**INSTRUCTIONS FOR THE TASK**
Give the data below again, word for word.

**Collection entries**
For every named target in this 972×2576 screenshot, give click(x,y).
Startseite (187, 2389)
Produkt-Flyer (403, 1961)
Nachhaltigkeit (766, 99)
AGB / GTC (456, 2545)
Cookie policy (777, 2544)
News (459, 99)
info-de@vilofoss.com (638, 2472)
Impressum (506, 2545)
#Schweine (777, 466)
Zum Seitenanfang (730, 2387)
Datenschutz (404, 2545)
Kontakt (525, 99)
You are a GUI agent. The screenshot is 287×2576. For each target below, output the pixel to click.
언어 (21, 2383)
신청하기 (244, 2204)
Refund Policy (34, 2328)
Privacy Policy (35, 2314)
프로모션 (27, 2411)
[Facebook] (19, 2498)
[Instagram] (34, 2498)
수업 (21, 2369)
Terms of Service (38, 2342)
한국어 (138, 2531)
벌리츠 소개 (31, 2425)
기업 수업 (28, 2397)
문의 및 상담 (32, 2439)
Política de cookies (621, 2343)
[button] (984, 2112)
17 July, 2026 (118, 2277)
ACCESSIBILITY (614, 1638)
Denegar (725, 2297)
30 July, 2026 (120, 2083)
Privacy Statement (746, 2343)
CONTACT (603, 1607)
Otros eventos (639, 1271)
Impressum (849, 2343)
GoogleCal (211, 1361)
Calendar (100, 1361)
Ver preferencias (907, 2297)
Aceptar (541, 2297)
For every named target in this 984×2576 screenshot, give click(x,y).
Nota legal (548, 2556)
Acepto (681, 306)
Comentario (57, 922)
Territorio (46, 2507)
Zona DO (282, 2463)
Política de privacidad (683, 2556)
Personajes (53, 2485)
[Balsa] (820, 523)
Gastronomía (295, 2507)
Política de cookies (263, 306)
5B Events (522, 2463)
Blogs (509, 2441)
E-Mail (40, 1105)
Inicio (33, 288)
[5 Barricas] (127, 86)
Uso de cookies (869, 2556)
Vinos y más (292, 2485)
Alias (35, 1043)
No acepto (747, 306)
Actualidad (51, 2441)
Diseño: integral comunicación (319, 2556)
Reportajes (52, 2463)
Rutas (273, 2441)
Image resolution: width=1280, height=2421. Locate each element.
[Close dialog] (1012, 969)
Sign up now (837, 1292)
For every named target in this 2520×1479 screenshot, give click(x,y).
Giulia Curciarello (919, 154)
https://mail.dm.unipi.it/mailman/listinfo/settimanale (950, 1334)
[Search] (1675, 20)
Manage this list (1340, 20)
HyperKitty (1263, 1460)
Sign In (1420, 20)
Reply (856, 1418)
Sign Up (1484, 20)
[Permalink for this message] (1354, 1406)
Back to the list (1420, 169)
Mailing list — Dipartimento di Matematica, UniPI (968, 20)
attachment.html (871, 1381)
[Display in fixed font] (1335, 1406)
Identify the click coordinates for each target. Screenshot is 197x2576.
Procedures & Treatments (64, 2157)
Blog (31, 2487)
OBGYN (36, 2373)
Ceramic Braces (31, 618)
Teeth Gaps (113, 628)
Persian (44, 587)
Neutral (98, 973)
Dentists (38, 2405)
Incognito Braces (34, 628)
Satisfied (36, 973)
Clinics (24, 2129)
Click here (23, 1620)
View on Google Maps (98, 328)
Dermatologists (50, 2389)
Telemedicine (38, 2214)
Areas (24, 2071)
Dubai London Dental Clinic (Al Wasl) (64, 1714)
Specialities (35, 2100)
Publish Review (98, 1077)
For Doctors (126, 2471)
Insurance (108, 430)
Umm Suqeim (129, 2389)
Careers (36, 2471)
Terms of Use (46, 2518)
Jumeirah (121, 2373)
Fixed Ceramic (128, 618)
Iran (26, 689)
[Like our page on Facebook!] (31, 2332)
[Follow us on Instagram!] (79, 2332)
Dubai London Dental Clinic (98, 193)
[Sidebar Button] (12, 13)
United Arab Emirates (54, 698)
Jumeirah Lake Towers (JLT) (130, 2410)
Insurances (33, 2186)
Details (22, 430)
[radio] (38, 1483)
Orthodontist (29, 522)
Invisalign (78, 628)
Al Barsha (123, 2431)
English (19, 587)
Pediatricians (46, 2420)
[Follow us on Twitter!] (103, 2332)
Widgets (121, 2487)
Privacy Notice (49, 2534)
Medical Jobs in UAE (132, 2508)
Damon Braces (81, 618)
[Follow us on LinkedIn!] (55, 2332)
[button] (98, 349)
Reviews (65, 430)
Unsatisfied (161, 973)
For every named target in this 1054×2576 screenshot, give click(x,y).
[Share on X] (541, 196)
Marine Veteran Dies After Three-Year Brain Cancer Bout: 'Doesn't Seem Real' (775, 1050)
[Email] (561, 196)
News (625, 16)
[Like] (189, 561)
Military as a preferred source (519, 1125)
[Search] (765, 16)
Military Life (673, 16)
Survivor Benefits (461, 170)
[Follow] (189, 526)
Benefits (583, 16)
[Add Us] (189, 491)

**EXPECTED ANSWER**
For every named target in this 972×2576 screenshot, give click(x,y).
Startseite (187, 2389)
Produkt-Flyer (403, 1961)
Nachhaltigkeit (766, 99)
AGB / GTC (456, 2545)
Cookie policy (777, 2544)
News (459, 99)
info-de@vilofoss.com (638, 2472)
Impressum (506, 2545)
#Schweine (777, 466)
Zum Seitenanfang (730, 2387)
Datenschutz (404, 2545)
Kontakt (525, 99)
You are a GUI agent. The screenshot is 287×2576. For each target below, output the pixel to click.
언어 (21, 2383)
신청하기 (244, 2204)
Refund Policy (34, 2328)
Privacy Policy (35, 2314)
프로모션 (27, 2411)
[Facebook] (19, 2498)
[Instagram] (34, 2498)
수업 (21, 2369)
Terms of Service (38, 2342)
한국어 (138, 2531)
벌리츠 소개 (31, 2425)
기업 수업 (28, 2397)
문의 및 상담 (32, 2439)
Política de cookies (621, 2343)
[button] (984, 2112)
17 July, 2026 (118, 2277)
ACCESSIBILITY (614, 1638)
Denegar (725, 2297)
30 July, 2026 (120, 2083)
Privacy Statement (746, 2343)
CONTACT (603, 1607)
Otros eventos (639, 1271)
Impressum (849, 2343)
GoogleCal (211, 1361)
Calendar (100, 1361)
Ver preferencias (907, 2297)
Aceptar (541, 2297)
For every named target in this 984×2576 screenshot, give click(x,y).
Nota legal (548, 2556)
Acepto (681, 306)
Comentario (57, 922)
Territorio (46, 2507)
Zona DO (282, 2463)
Política de privacidad (683, 2556)
Personajes (53, 2485)
[Balsa] (820, 523)
Gastronomía (295, 2507)
Política de cookies (263, 306)
5B Events (522, 2463)
Blogs (509, 2441)
E-Mail (40, 1105)
Inicio (33, 288)
[5 Barricas] (127, 86)
Uso de cookies (869, 2556)
Vinos y más (292, 2485)
Alias (35, 1043)
No acepto (747, 306)
Actualidad (51, 2441)
Diseño: integral comunicación (319, 2556)
Reportajes (52, 2463)
Rutas (273, 2441)
Image resolution: width=1280, height=2421. Locate each element.
[Close dialog] (1012, 969)
Sign up now (837, 1292)
For every named target in this 2520×1479 screenshot, give click(x,y).
Giulia Curciarello (919, 154)
https://mail.dm.unipi.it/mailman/listinfo/settimanale (950, 1334)
[Search] (1675, 20)
Manage this list (1340, 20)
HyperKitty (1263, 1460)
Sign In (1420, 20)
Reply (856, 1418)
Sign Up (1484, 20)
[Permalink for this message] (1354, 1406)
Back to the list (1420, 169)
Mailing list — Dipartimento di Matematica, UniPI (968, 20)
attachment.html (871, 1381)
[Display in fixed font] (1335, 1406)
Identify the click coordinates for each target. Screenshot is 197x2576.
Procedures & Treatments (64, 2157)
Blog (31, 2487)
OBGYN (36, 2373)
Ceramic Braces (31, 618)
Teeth Gaps (113, 628)
Persian (44, 587)
Neutral (98, 973)
Dentists (38, 2405)
Incognito Braces (34, 628)
Satisfied (36, 973)
Clinics (24, 2129)
Click here (23, 1620)
View on Google Maps (98, 328)
Dermatologists (50, 2389)
Telemedicine (38, 2214)
Areas (24, 2071)
Dubai London Dental Clinic (Al Wasl) (64, 1714)
Specialities (35, 2100)
Publish Review (98, 1077)
For Doctors (126, 2471)
Insurance (108, 430)
Umm Suqeim (129, 2389)
Careers (36, 2471)
Terms of Use (46, 2518)
Jumeirah (121, 2373)
Fixed Ceramic (128, 618)
Iran (26, 689)
[Like our page on Facebook!] (31, 2332)
[Follow us on Instagram!] (79, 2332)
Dubai London Dental Clinic (98, 193)
[Sidebar Button] (12, 13)
United Arab Emirates (54, 698)
Jumeirah Lake Towers (JLT) (130, 2410)
Insurances (33, 2186)
Details (22, 430)
[radio] (38, 1483)
Orthodontist (29, 522)
Invisalign (78, 628)
Al Barsha (123, 2431)
English (19, 587)
Pediatricians (46, 2420)
[Follow us on Twitter!] (103, 2332)
Widgets (121, 2487)
Privacy Notice (49, 2534)
Medical Jobs in UAE (132, 2508)
Damon Braces (81, 618)
[Follow us on LinkedIn!] (55, 2332)
[button] (98, 349)
Reviews (65, 430)
Unsatisfied (161, 973)
For every named target in this 1054×2576 screenshot, give click(x,y).
[Share on X] (541, 196)
Marine Veteran Dies After Three-Year Brain Cancer Bout: 'Doesn't Seem Real' (775, 1050)
[Email] (561, 196)
News (625, 16)
[Like] (189, 561)
Military as a preferred source (519, 1125)
[Search] (765, 16)
Military Life (673, 16)
Survivor Benefits (461, 170)
[Follow] (189, 526)
Benefits (583, 16)
[Add Us] (189, 491)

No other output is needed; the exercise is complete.